Whilst magic in the ancient world, the Middle Ages, and the early modern world are generally well-served by scholarship, Collins is to be congratulated for defying the usual reluctance to explore the history of witchcraft and magic after 1700. The final section of the book, and especially Owen Davies’s superb chapter on continuing belief in magic and the changing status of magic and witchcraft in law, is a particularly important contribution to a field that still struggles for recognition alongside medieval and early modern studies. David Harvey’s chapter on magic in the nineteenth century expertly surveys the interrelationships between literature, occultism, theosophy, spiritualism, and the Hermetic Order of the Golden Dawn, thereby shedding light on a period in the history of magic that is still little studied. It is helpful that Harvey highlights areas for potential future study (569–73). Likewise, Magliocco’s introduction to magic in contemporary paganism is a necessary addition to this wide-ranging collection. The striking contrast between “paganism” as described by Magliocco and the ancient paganisms explored earlier in the book by Schwemer, Friedhelm Hoffmann, Kimberly Stratton, and Kyle Fraser raises intriguing questions about the meaningfulness of this concept over time as well as the concept of magic.

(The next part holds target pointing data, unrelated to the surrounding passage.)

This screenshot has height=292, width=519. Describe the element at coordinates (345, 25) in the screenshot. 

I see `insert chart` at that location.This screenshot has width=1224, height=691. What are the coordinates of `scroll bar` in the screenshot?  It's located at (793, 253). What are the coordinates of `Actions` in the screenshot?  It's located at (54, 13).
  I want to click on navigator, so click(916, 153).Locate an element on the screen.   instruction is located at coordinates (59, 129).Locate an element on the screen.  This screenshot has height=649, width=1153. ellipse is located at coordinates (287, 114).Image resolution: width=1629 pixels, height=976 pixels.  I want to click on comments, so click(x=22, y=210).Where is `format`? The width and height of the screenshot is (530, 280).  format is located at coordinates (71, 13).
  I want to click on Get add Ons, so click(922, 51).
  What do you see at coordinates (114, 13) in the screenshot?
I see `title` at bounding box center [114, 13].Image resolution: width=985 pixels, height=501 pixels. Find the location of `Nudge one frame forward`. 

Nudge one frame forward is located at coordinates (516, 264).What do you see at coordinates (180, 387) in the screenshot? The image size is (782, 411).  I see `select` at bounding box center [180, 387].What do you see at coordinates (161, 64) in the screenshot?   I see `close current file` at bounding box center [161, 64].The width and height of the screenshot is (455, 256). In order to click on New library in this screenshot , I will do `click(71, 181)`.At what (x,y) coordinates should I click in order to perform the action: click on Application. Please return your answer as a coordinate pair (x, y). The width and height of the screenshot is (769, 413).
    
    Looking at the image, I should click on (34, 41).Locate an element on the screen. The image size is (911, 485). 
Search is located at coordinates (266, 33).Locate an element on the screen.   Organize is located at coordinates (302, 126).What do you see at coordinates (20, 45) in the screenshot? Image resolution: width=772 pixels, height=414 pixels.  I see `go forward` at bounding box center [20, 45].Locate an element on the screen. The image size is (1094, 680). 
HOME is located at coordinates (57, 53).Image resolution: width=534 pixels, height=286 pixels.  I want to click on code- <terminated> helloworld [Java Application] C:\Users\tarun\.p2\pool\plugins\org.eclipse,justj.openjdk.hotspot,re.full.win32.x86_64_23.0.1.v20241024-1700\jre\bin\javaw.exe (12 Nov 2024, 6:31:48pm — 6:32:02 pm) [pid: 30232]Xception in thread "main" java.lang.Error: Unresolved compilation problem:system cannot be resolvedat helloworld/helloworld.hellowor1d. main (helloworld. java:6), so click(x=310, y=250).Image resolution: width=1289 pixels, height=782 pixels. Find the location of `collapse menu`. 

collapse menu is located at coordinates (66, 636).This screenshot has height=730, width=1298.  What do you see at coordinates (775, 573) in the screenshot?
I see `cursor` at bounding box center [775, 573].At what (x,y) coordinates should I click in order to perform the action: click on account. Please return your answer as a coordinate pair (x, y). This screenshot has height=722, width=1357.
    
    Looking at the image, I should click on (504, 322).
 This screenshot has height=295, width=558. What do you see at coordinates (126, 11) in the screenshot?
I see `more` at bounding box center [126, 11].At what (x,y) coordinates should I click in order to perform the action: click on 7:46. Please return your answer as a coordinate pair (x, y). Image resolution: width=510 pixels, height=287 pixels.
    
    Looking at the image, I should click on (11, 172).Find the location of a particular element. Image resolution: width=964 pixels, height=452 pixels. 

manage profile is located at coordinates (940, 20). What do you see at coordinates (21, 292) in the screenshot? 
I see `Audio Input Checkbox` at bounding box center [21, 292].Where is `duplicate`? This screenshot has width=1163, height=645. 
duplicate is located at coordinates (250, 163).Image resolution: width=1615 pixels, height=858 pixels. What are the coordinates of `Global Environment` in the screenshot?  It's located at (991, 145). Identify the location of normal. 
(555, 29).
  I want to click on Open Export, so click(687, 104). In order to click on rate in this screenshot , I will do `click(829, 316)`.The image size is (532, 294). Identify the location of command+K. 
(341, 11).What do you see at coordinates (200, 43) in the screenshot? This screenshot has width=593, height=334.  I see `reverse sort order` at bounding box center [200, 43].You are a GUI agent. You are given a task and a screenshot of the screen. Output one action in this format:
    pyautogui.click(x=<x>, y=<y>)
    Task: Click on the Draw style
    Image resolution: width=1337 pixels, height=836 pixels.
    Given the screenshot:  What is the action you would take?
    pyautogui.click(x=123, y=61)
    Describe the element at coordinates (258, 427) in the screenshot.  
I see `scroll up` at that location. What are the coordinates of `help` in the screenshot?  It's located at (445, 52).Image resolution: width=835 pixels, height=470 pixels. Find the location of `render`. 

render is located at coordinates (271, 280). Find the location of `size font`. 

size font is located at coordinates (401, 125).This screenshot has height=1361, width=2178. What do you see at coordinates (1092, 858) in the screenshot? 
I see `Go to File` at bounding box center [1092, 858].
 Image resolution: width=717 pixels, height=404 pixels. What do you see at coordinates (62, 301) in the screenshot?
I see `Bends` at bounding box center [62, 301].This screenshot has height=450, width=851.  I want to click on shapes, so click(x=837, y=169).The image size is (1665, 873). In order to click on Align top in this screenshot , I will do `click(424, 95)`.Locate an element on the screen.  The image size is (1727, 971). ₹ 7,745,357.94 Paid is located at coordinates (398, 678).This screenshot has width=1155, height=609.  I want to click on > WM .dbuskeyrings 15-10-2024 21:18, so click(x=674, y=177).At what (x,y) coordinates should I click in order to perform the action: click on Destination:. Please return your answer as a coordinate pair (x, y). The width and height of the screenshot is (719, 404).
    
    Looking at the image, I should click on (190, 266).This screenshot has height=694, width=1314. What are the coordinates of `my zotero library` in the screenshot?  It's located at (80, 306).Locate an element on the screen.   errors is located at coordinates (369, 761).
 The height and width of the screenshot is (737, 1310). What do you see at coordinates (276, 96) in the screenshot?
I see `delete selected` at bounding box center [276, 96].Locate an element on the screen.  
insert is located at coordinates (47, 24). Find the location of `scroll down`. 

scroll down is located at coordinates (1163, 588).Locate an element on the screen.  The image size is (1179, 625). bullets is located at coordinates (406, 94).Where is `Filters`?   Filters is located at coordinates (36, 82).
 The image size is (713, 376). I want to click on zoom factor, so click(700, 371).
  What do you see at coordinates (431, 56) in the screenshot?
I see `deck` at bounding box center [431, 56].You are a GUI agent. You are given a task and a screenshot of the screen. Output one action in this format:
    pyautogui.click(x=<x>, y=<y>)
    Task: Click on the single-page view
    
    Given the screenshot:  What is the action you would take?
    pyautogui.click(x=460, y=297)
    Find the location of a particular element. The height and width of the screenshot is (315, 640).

It is clear that this book will become a standard introduction to the field, particularly for historians of magic (who are not as well served as historians of witchcraft), and the choice of chapters and selection of scholars would be hard to better. My only regret is that this hefty volume is so expensive; it ought to be on the shelf of every historian of religion, let alone historians of witchcraft and magic.